The familiar territory for the reader arrives in several areas. First and foremost, in his writing style, straightforward, direct, dynamic and irreverent. Whether you like or not, it will get you, and most of the times, you will find yourself laughing. Then in many of the characters and their behaviours (men are all again chaotic Peter Pans with a mind focused in sex and violence is always present) And finally, you have the stories themselves.
"Rattlesnakes", the first one of the collection, it might be Welsh's sickest story I have ever read from him. It's worse than that. Scatology and violence have been ever-present trademarks of his prose, but the usual shadow or open irony has completely disappeared here. Put it simply, it's creepy, gross.
"If You Liked School, You'll Love Work" is Welsh-by-numbers, the novelty is moving the sex-obsessed British to an unusual location, Lanzarote. But despite being the lightest of the lot, its among the best of this compilation, because is a really funny, contagious, absorbing tale.
"The DOGS of Lincoln Park" on the contrary, rates among the most challenging and refreshing. Traditionally male-minded, this story is completely feminine, and a bit surprisingly, it works. It's a satire with an acid but at the same time seriously sad background, as it portrays the hollow lives of a bunch of pretty horrible, posh and repulsive young Americans.
Alongside with the previous one comes "Miss Arizona", in which Welsh adopts a more traditional tale approach that turns into a more morbid, chilling story as we reach its end. Cinema, myth, fallen idols, a dark side that is notorious, right from the start, but reveals itself slowly. It's a very suggestive story.

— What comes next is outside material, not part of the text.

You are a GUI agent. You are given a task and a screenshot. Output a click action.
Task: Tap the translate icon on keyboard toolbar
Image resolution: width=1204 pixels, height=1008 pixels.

And we finally reach the latest one, "Kingdom of Fife", where my mixed feelings about the whole book can be summarised. On the positive side, there's fun, the usual ability of Welsh to engage you, to make you read more and more, and the creation of an interesting bidirectional structure, male-female, that works nicely, as an impossible sort of diary. But on the not so positive, the male perspective receives a lot more attention and has the weight of the story, which is frustrating, as Jenny Cahill is a far more attractive character, with a lot of potential, than Jason (which, on the other hand, it is again very funny). Besides, some secondary roles are wasted (Jason's father deserved much more!) and there's a sensation the story is a bit messy.
Will entertain you, for sure, but I do believe Welsh's has reached higher levels in other books.